> [Page excerpt]:
□ □ □

# EFFICIENT BIT-LEVEL DESIGN OF AN ON-BOARD DIGITAL TV DEMULTIPLEXER

S. Calvo, J.Sala, A. Pagès, G. Vàzquez

Dept. of Signal Theory and Communications, Universitat Politècnica de Catalunya,

c/ Jordi Girona 1-3, Mòdul D5-114b,

08034 Barcelona, SPAIN

Tel: +34-3-4015894; Fax: +34-3-4016447

e-mail: {sergio,alvarez}@gps.tsc.upc.es

# ABSTRACT

A bit-level description of the signal processing stage of an on-board integrated VLSI multi-carrier demodulator is presented in this paper, along with a description of the optimization procedure that has been developed for the signal processing functions<sup>1</sup>. The demultiplexer is capable of handling a varying number of carriers in a 36 MHz bandwidth on the satellite up-link. Its architecture has been optimized at bit-level in a way dependent on the known input signal statistics and carrier distributions allowed by the frequency plan.

□ □ □

> [Record list]:
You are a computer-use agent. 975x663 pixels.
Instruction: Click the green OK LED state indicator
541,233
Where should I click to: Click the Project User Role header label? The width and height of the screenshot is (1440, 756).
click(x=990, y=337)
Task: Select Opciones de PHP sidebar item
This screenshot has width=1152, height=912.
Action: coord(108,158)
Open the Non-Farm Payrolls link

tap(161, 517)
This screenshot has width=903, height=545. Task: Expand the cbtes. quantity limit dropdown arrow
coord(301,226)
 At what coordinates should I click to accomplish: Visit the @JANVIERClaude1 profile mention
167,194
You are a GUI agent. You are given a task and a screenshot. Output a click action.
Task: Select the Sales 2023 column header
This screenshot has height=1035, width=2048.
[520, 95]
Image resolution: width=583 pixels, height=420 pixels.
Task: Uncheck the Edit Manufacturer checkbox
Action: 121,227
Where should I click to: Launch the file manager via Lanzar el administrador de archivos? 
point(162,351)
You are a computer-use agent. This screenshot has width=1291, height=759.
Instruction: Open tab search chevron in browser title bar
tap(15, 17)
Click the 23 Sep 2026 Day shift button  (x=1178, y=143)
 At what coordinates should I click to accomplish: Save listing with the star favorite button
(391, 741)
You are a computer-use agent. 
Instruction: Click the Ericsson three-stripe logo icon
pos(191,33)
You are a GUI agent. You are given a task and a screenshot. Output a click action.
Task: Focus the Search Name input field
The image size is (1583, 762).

□ □ □

> [Given problem A]:
Answer each question from the demultiplexer paper, one answer per line:
(i) What bandwidth does the demultiplexer handle on the satellite up-link?
(ii) Which university is listed as the authors' affiliation?
(iii) On what two things does the bit-level optimization of the architecture depend?
> [Given problem B]:
Transcribe the part of the demultiplexer paper that opens with the words containing "A bit-level description" and closes with "the frequency plan.".
> [Given problem C]:
Pick up the demultiplexer paper at the point where it stops, and continue it.
The data above come from a separate source unrelated to the demultiplexer paper.

> [Exercise response A]:
(i) 36 MHz
(ii) Universitat Politècnica de Catalunya
(iii) The known input signal statistics and the carrier distributions allowed by the frequency plan

> [Exercise response B]:
A bit-level description of the signal processing stage of an on-board integrated VLSI multi-carrier demodulator is presented in this paper, along with a description of the optimization procedure that has been developed for the signal processing functions<sup>1</sup>. The demultiplexer is capable of handling a varying number of carriers in a 36 MHz bandwidth on the satellite up-link. Its architecture has been optimized at bit-level in a way dependent on the known input signal statistics and carrier distributions allowed by the frequency plan.

> [Exercise response C]:
## **1** INTRODUCTION

Space Digital Video Broadcasting Systems are evolving toward the DVB (Digital Video Broadcasting) Standard based on MPEG2. An increasingly larger amount of processing is being moved toward the space segment, so that complex regenerative payloads shall have to be carried by the forthcoming satellite generation. This paper describes the architecture that has been developed for an O/B Multi-carrier Demultiplexer ASIC prototype to provide services for digital television and multimedia in the frame of the HISPANET network project. HISPA-NET is aimed at providing broadcasting of digital multiprogramme television to Spanish-speaking communities in Europe and America. The basic concept is to provide access to individual broadcasters and service providers through specific transponders carried by the HISPASAT satellite. One carrier, conveying all programmes received on the individual up-links (Multi-frequency TDMA) is transmitted on the down-link. Therefore, demultiplexing and demodulation (not considered in this paper) must be carried out on-board.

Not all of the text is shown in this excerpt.